====== DATA SECTION ======

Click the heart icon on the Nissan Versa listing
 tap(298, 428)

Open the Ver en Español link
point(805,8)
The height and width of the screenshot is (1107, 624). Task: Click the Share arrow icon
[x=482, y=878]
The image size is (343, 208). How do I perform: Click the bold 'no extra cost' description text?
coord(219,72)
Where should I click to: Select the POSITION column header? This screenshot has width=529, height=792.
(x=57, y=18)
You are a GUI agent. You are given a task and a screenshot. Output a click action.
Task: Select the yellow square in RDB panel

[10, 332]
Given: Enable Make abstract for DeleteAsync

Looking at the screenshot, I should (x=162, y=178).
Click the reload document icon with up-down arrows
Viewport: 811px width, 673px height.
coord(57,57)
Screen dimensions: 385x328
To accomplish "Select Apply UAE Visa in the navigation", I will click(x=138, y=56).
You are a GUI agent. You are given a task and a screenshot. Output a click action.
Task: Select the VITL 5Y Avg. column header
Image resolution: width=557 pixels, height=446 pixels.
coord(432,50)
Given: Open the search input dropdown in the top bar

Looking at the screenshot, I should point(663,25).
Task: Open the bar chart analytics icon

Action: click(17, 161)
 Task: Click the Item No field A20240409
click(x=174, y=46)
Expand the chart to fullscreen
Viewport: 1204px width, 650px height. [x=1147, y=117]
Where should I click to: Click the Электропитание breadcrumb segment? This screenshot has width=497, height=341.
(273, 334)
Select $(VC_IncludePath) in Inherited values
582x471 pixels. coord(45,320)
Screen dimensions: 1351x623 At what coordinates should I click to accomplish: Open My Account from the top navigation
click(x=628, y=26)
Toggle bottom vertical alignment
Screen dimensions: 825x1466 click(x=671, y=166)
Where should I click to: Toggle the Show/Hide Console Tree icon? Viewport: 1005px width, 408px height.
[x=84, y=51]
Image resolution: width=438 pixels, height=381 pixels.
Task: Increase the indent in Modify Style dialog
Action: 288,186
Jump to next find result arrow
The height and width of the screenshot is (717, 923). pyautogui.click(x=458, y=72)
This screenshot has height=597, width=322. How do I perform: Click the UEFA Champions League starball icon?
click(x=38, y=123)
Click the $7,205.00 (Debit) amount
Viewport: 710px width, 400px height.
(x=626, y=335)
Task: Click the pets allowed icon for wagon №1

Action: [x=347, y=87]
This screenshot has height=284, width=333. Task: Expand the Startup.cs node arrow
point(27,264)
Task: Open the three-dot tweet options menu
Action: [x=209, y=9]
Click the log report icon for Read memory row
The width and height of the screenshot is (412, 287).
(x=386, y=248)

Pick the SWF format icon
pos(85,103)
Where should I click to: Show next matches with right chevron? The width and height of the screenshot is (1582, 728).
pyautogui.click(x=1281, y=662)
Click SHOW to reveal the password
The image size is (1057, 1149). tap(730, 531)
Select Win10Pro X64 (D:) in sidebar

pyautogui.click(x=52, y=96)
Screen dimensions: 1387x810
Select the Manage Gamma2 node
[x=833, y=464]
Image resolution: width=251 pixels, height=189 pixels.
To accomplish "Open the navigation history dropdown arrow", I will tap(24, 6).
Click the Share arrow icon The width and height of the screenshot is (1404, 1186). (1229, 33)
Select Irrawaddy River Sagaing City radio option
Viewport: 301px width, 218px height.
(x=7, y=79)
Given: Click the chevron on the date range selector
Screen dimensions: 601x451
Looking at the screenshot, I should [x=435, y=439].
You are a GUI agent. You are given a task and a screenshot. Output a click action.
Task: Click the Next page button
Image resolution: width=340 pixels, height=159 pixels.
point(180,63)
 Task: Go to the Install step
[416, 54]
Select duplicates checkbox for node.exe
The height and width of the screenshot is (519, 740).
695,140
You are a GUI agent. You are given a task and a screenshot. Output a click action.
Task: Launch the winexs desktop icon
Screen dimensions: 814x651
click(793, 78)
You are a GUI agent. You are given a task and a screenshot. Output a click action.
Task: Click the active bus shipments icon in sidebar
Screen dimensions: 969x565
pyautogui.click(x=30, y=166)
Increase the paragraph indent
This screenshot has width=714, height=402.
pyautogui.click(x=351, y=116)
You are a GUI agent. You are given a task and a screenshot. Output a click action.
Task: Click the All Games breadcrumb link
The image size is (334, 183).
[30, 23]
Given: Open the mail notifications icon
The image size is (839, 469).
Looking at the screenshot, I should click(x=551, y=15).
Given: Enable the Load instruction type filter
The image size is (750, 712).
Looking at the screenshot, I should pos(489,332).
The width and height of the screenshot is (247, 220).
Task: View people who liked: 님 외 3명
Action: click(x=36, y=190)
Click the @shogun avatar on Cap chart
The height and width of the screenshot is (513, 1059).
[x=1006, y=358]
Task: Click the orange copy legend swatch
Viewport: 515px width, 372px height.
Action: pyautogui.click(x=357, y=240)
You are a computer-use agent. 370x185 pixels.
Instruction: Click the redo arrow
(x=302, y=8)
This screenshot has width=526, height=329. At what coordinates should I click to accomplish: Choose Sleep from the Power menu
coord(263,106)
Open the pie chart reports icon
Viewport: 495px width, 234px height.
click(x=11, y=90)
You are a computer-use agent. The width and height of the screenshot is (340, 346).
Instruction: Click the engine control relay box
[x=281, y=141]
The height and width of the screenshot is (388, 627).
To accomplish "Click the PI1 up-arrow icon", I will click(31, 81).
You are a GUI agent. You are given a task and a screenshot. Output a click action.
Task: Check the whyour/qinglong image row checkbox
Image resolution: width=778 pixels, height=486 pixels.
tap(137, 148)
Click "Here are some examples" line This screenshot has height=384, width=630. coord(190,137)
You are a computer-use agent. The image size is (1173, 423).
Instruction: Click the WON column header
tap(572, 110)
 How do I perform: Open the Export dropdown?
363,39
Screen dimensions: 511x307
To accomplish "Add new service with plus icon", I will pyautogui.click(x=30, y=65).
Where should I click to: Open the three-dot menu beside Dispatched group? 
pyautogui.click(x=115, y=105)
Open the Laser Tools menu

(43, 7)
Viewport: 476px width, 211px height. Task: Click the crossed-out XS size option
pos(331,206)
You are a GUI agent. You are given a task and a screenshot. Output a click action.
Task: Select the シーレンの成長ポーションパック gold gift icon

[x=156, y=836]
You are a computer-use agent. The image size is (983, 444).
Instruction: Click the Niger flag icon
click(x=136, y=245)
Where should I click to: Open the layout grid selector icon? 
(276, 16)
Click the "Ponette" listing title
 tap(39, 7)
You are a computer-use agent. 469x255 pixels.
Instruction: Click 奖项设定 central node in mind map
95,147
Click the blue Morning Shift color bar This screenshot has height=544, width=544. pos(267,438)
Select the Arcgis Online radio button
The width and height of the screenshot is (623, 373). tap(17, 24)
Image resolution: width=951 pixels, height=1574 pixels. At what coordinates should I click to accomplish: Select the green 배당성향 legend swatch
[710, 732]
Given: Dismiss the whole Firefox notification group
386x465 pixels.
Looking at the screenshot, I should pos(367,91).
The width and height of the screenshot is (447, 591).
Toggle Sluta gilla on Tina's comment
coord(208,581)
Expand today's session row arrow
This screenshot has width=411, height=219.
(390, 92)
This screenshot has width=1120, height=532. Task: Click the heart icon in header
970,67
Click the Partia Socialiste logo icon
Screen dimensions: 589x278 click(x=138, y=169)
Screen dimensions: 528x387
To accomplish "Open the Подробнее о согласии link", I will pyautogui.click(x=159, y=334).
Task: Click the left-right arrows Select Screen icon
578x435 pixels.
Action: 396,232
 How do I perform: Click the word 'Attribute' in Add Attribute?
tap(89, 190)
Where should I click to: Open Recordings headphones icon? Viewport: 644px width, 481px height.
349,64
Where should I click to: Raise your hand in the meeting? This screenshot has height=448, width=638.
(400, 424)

======

• EXERCISE DETAILS
Copy out all of the data exactly, leaving nothing out.

• SOLUTION TO THIS TASK
Click the heart icon on the Nissan Versa listing
 tap(298, 428)

Open the Ver en Español link
point(805,8)
The height and width of the screenshot is (1107, 624). Task: Click the Share arrow icon
[x=482, y=878]
The image size is (343, 208). How do I perform: Click the bold 'no extra cost' description text?
coord(219,72)
Where should I click to: Select the POSITION column header? This screenshot has width=529, height=792.
(x=57, y=18)
You are a GUI agent. You are given a task and a screenshot. Output a click action.
Task: Select the yellow square in RDB panel

[10, 332]
Given: Enable Make abstract for DeleteAsync

Looking at the screenshot, I should (x=162, y=178).
Click the reload document icon with up-down arrows
Viewport: 811px width, 673px height.
coord(57,57)
Screen dimensions: 385x328
To accomplish "Select Apply UAE Visa in the navigation", I will click(x=138, y=56).
You are a GUI agent. You are given a task and a screenshot. Output a click action.
Task: Select the VITL 5Y Avg. column header
Image resolution: width=557 pixels, height=446 pixels.
coord(432,50)
Given: Open the search input dropdown in the top bar

Looking at the screenshot, I should point(663,25).
Task: Open the bar chart analytics icon

Action: click(17, 161)
 Task: Click the Item No field A20240409
click(x=174, y=46)
Expand the chart to fullscreen
Viewport: 1204px width, 650px height. [x=1147, y=117]
Where should I click to: Click the Электропитание breadcrumb segment? This screenshot has width=497, height=341.
(273, 334)
Select $(VC_IncludePath) in Inherited values
582x471 pixels. coord(45,320)
Screen dimensions: 1351x623 At what coordinates should I click to accomplish: Open My Account from the top navigation
click(x=628, y=26)
Toggle bottom vertical alignment
Screen dimensions: 825x1466 click(x=671, y=166)
Where should I click to: Toggle the Show/Hide Console Tree icon? Viewport: 1005px width, 408px height.
[x=84, y=51]
Image resolution: width=438 pixels, height=381 pixels.
Task: Increase the indent in Modify Style dialog
Action: 288,186
Jump to next find result arrow
The height and width of the screenshot is (717, 923). pyautogui.click(x=458, y=72)
This screenshot has height=597, width=322. How do I perform: Click the UEFA Champions League starball icon?
click(x=38, y=123)
Click the $7,205.00 (Debit) amount
Viewport: 710px width, 400px height.
(x=626, y=335)
Task: Click the pets allowed icon for wagon №1

Action: [x=347, y=87]
This screenshot has height=284, width=333. Task: Expand the Startup.cs node arrow
point(27,264)
Task: Open the three-dot tweet options menu
Action: [x=209, y=9]
Click the log report icon for Read memory row
The width and height of the screenshot is (412, 287).
(x=386, y=248)

Pick the SWF format icon
pos(85,103)
Where should I click to: Show next matches with right chevron? The width and height of the screenshot is (1582, 728).
pyautogui.click(x=1281, y=662)
Click SHOW to reveal the password
The image size is (1057, 1149). tap(730, 531)
Select Win10Pro X64 (D:) in sidebar

pyautogui.click(x=52, y=96)
Screen dimensions: 1387x810
Select the Manage Gamma2 node
[x=833, y=464]
Image resolution: width=251 pixels, height=189 pixels.
To accomplish "Open the navigation history dropdown arrow", I will tap(24, 6).
Click the Share arrow icon The width and height of the screenshot is (1404, 1186). (1229, 33)
Select Irrawaddy River Sagaing City radio option
Viewport: 301px width, 218px height.
(x=7, y=79)
Given: Click the chevron on the date range selector
Screen dimensions: 601x451
Looking at the screenshot, I should [x=435, y=439].
You are a GUI agent. You are given a task and a screenshot. Output a click action.
Task: Click the Next page button
Image resolution: width=340 pixels, height=159 pixels.
point(180,63)
 Task: Go to the Install step
[416, 54]
Select duplicates checkbox for node.exe
The height and width of the screenshot is (519, 740).
695,140
You are a GUI agent. You are given a task and a screenshot. Output a click action.
Task: Launch the winexs desktop icon
Screen dimensions: 814x651
click(793, 78)
You are a GUI agent. You are given a task and a screenshot. Output a click action.
Task: Click the active bus shipments icon in sidebar
Screen dimensions: 969x565
pyautogui.click(x=30, y=166)
Increase the paragraph indent
This screenshot has width=714, height=402.
pyautogui.click(x=351, y=116)
You are a GUI agent. You are given a task and a screenshot. Output a click action.
Task: Click the All Games breadcrumb link
The image size is (334, 183).
[30, 23]
Given: Open the mail notifications icon
The image size is (839, 469).
Looking at the screenshot, I should click(x=551, y=15).
Given: Enable the Load instruction type filter
The image size is (750, 712).
Looking at the screenshot, I should pos(489,332).
The width and height of the screenshot is (247, 220).
Task: View people who liked: 님 외 3명
Action: click(x=36, y=190)
Click the @shogun avatar on Cap chart
The height and width of the screenshot is (513, 1059).
[x=1006, y=358]
Task: Click the orange copy legend swatch
Viewport: 515px width, 372px height.
Action: pyautogui.click(x=357, y=240)
You are a computer-use agent. 370x185 pixels.
Instruction: Click the redo arrow
(x=302, y=8)
This screenshot has width=526, height=329. At what coordinates should I click to accomplish: Choose Sleep from the Power menu
coord(263,106)
Open the pie chart reports icon
Viewport: 495px width, 234px height.
click(x=11, y=90)
You are a computer-use agent. The width and height of the screenshot is (340, 346).
Instruction: Click the engine control relay box
[x=281, y=141]
The height and width of the screenshot is (388, 627).
To accomplish "Click the PI1 up-arrow icon", I will click(31, 81).
You are a GUI agent. You are given a task and a screenshot. Output a click action.
Task: Check the whyour/qinglong image row checkbox
Image resolution: width=778 pixels, height=486 pixels.
tap(137, 148)
Click "Here are some examples" line This screenshot has height=384, width=630. coord(190,137)
You are a computer-use agent. The image size is (1173, 423).
Instruction: Click the WON column header
tap(572, 110)
 How do I perform: Open the Export dropdown?
363,39
Screen dimensions: 511x307
To accomplish "Add new service with plus icon", I will pyautogui.click(x=30, y=65).
Where should I click to: Open the three-dot menu beside Dispatched group? 
pyautogui.click(x=115, y=105)
Open the Laser Tools menu

(43, 7)
Viewport: 476px width, 211px height. Task: Click the crossed-out XS size option
pos(331,206)
You are a GUI agent. You are given a task and a screenshot. Output a click action.
Task: Select the シーレンの成長ポーションパック gold gift icon

[x=156, y=836]
You are a computer-use agent. The image size is (983, 444).
Instruction: Click the Niger flag icon
click(x=136, y=245)
Where should I click to: Open the layout grid selector icon? 
(276, 16)
Click the "Ponette" listing title
 tap(39, 7)
You are a computer-use agent. 469x255 pixels.
Instruction: Click 奖项设定 central node in mind map
95,147
Click the blue Morning Shift color bar This screenshot has height=544, width=544. pos(267,438)
Select the Arcgis Online radio button
The width and height of the screenshot is (623, 373). tap(17, 24)
Image resolution: width=951 pixels, height=1574 pixels. At what coordinates should I click to accomplish: Select the green 배당성향 legend swatch
[710, 732]
Given: Dismiss the whole Firefox notification group
386x465 pixels.
Looking at the screenshot, I should pos(367,91).
The width and height of the screenshot is (447, 591).
Toggle Sluta gilla on Tina's comment
coord(208,581)
Expand today's session row arrow
This screenshot has width=411, height=219.
(390, 92)
This screenshot has width=1120, height=532. Task: Click the heart icon in header
970,67
Click the Partia Socialiste logo icon
Screen dimensions: 589x278 click(x=138, y=169)
Screen dimensions: 528x387
To accomplish "Open the Подробнее о согласии link", I will pyautogui.click(x=159, y=334).
Task: Click the left-right arrows Select Screen icon
578x435 pixels.
Action: 396,232
 How do I perform: Click the word 'Attribute' in Add Attribute?
tap(89, 190)
Where should I click to: Open Recordings headphones icon? Viewport: 644px width, 481px height.
349,64
Where should I click to: Raise your hand in the meeting? This screenshot has height=448, width=638.
(400, 424)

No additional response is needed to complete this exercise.